Il est important de rappeler que le repérage des freins est un travail humain : les freins peuvent être repérés au cours du parcours, à mesure que l’on connaît mieux la personne accompagnée, qu’elle se confronte à la réalisation de l’activité productive et aux contraintes du travail, et qu’une relation de confiance se développe avec les équipes d’encadrement et d’accompagnement. 

L’IAE est le plus à même d’accompagner les personnes les plus en situation de précarité, dans un travail fait de manière individualisée grâce au temps long.
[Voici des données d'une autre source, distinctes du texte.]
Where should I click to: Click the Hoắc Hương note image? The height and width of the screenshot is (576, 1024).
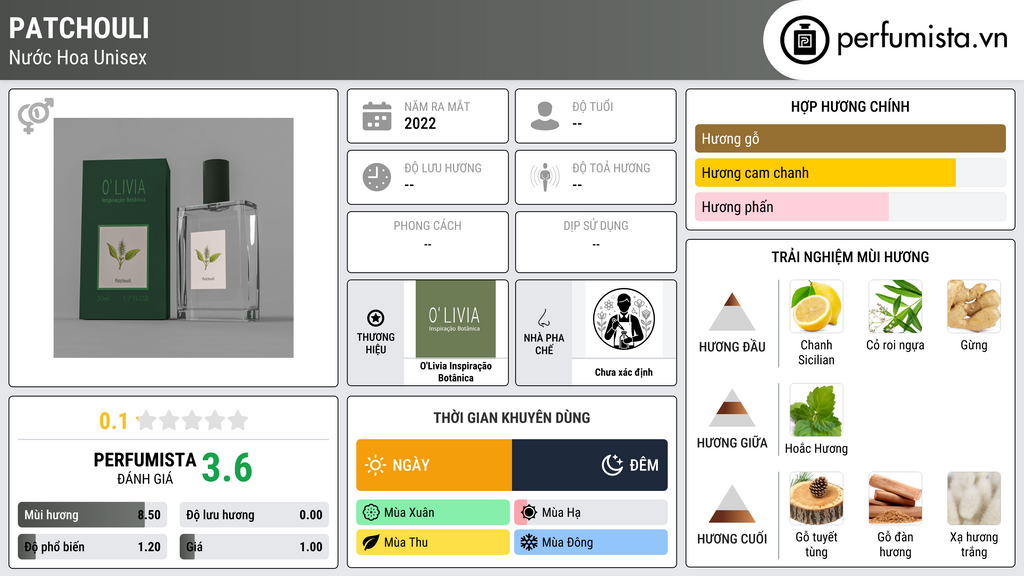(816, 410)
Et surtout l’IAE déploie des compétences et un dispositif d’accompagnement global qui permet d’appréhender chaque personne dans sa globalité et de lui proposer des solutions appropriées.

L’IAE est le seul dispositif qui permet de travailler globalement sur l’ensemble des freins.

Comment expliquer de telles réussites

Voici ce que montrent les données anonymisées sur les actions des équipes d’accompagnement et d’encadrement :

  • Les parcours comptent en moyenne 13 entretiens. En moyenne, un parcours dure 175 jours (6 mois) contre 24 mois sur la durée maximale : les ruptures précoces expliquent en partie cette durée moyenne de parcours modérée. L’intensité moyenne de suivi est donc d’environ 2,17 entretiens par mois. 
  • Le premier entretien est rapide après l’embauche (environ 10 jours), ce qui traduit une bonne réactivité initiale.
  • Les formations et sensibilisations sont mobilisées pour près de la moitié des personnes en parcours : 41 % des bénéficiaires en suivent au moins une, avec une moyenne de 2,5 parmi ceux qui y accèdent. Cela montre que la formation constitue un levier ciblé plutôt que systématique.
  • Les périodes de mise en situation en milieu professionnel (PMSMP) concernent environ 19 % des personnes, avec une durée médiane de 11 jours en entreprise extérieure. Elles apparaissent donc comme un outil encore plus sélectif que les formations mais significatif, mobilisé pour une partie restreinte des bénéficiaires.
  • En fin de parcours, il subsiste 2,8 freins en moyenne et seulement 10% des personnes sortent sans aucun frein restant. (Cf note (1) en bas de page)
  • La distribution illustre une grande diversité des trajectoires : 61% des bénéficiaires ont levé au moins 1 frein durant leur parcours. Plus précisément : 36% ont résolu entre 1 et 3 freins, tandis que près d’un quart (24 %) en résolvent quatre ou plus, traduisant l’aboutissement réussi de parcours de forte intensité.
  • Les freins les plus résistants concernent la santé (près d’une personne sur deux), les difficultés financières (un quart des bénéficiaires) et le logement (13 %).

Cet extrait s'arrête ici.